Magda got distracted by the handsome doctors in their black and silver uniforms with twin serpents on the shoulders. Stopping by a florist shop on the Potsdammerplatz, she’d send mauve orchids to some of them. One in particular was Dr. Egon Pfennig who stated that he was in no way to be considered a putschist and was merely a simple doctor-soldier of Germany who knew what was going on in his country but didn’t understand it. From the old Swabian nobility, he once belonged to a student dueling fraternity at the University of Berlin and could list the scar on his neck as an identifying mark on his passport. She imagined his strong muscular back to be striped in craters deep enough for her long sculpted fingernails to travel down. Dr. Pfennig’s father was a Pour le Merite pilot of World War I, and he and his son wrote letters to each other in Latin, and she dreamed of Latin love letters.
Dr. Pfennig, handsome in a bloodstained rubber apron over his uniform, was cooperative in allowing his patients to be actors for the pageant although he did refuse to let them walk in a procession Goebbels proposed before the performance. Dr. Pfennig thought the drama might be helpful in the recovery process as so much research in medicine was discovering that the mind is capable of healing the body. What better way to be healed than to lie sprawled before their Führer?
Fearful of deserters from the front, Magda would brutally rip the bandages off the wounded when the doctors and nurses were not around in order to make sure she was not casting malingerers—even though each man displayed a wounded receipt with dates stamped and fastened to his chest. It created a lot of re-bandaging for the nurses.

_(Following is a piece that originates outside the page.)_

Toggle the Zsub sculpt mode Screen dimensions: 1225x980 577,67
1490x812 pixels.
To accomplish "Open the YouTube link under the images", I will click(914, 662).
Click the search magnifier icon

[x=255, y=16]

But Dr. Pfennig had one curious fault. He was faithful to his wife, Lilo. Magda had never come across such a thing before.
There were attractive wounded to choose from. I would accompany Magda and Dr. Pfennig on audition tours. We found a captain with one arm and half a lung who insisted on wearing a regulation Foreign Office parade uniform designed by Ribbentrop instead of the hospital gown. Then there were the dreary young boys in drab brown Party uniforms who sat listlessly in the clinic halls flapping their empty sleeves to pass the time. Magda dismissed these with a regal smile. But she was excited about a colonel with one leg who was in the Sixth SS Panzer Army and had seized at least two bridges and one crossroad and complained that his only regret was not being able to march in the future victory parade through Brandenburg Gate. Another good choice was the major from the Africa Corps who had fought with Rommel and claimed cooking breakfast eggs with him on sizzling tanks’ tops. Dr. Pfenning, ever the scientist, said such eggs could only be fried with a blowtorch.